I feel like epsilon-delta is reversed

Question

The lim is about "when x approachs a, then y approachs L". Then, shouldn't the epsilon and delta be like "For all delta, no matter how small the delta is, you can always find an epsilon that makes ε < f(x)-L < ε"? But, the conventional explanation says like "for all epsilon, you find delta", which feels like to me, "when y approachs L, x goes to a".

Answer 1

This is a common misunderstanding, and the only response I can ever think of is to just examine what the definition is really getting at.

The statement $\lim\limits_{x\to a}f(x)=L$ means that, when $x$ is close to $a$, $f(x)$ is close to $L$. So we want something like "if $|x-a|$ is small, then $|f(x)-L|$ is small." But then we have to decide what "small" means. If $|x-a|$ is smaller than some $\delta>0$, how small should $|f(x)-L|$ be?

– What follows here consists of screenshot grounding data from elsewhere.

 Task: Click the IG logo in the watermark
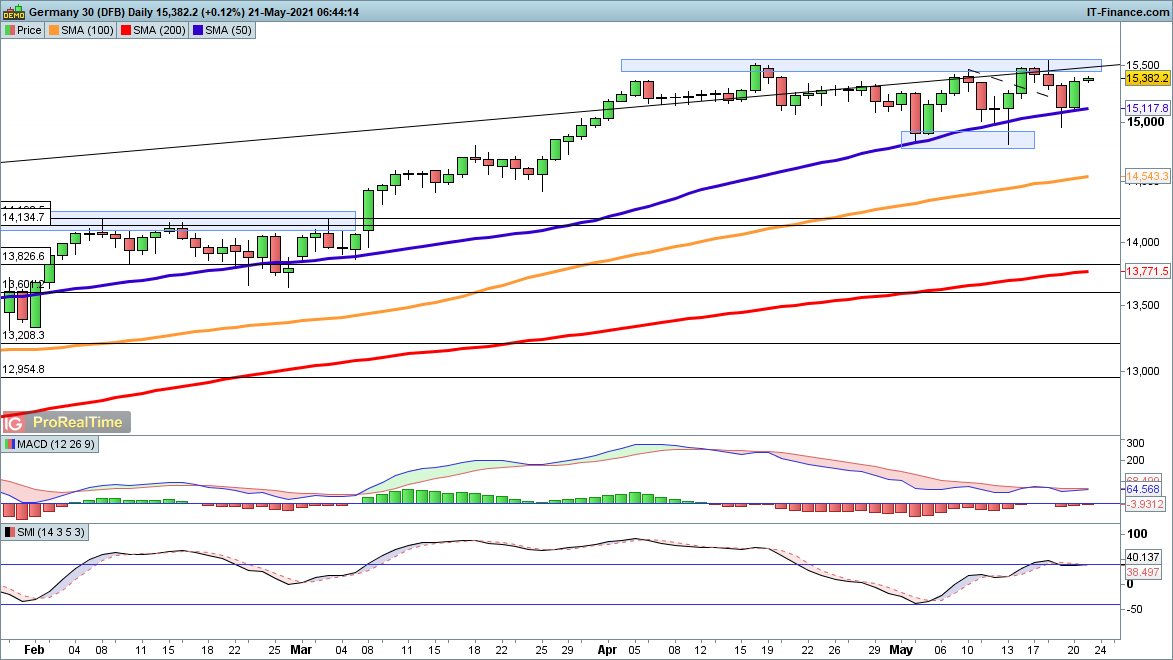click(15, 422)
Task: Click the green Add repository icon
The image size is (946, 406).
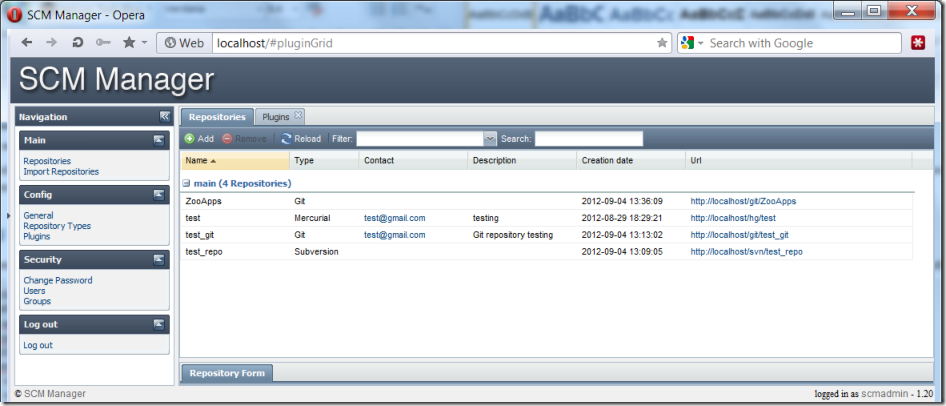Action: tap(189, 139)
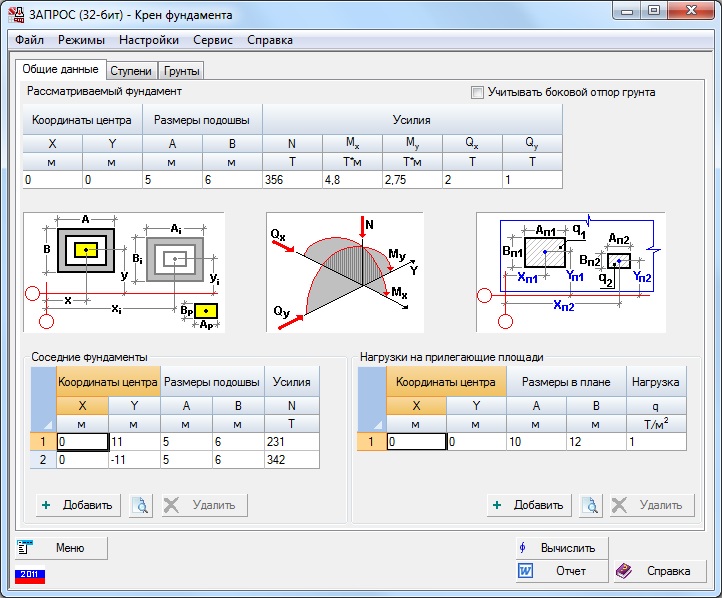This screenshot has height=598, width=722.
Task: Click the adjacent area loads diagram
Action: pos(570,272)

The answer is that we want to ensure $|f(x)-L|$ is arbitrarily small as long as $x$ is sufficiently close to $a$. This means that, if we want $f(x)$ within $0.001$ of $L$, I can tell you how close $x$ must be to $a$. And there is no reason to find the optimal choice for this distance; the important thing is that there is some $\delta>0$ for which $|x-a|<\delta$ is enough to guarantee $|f(x)-L|<0.001$. This should work not just for $\varepsilon=0.001$, of course, but for any $\varepsilon>0$.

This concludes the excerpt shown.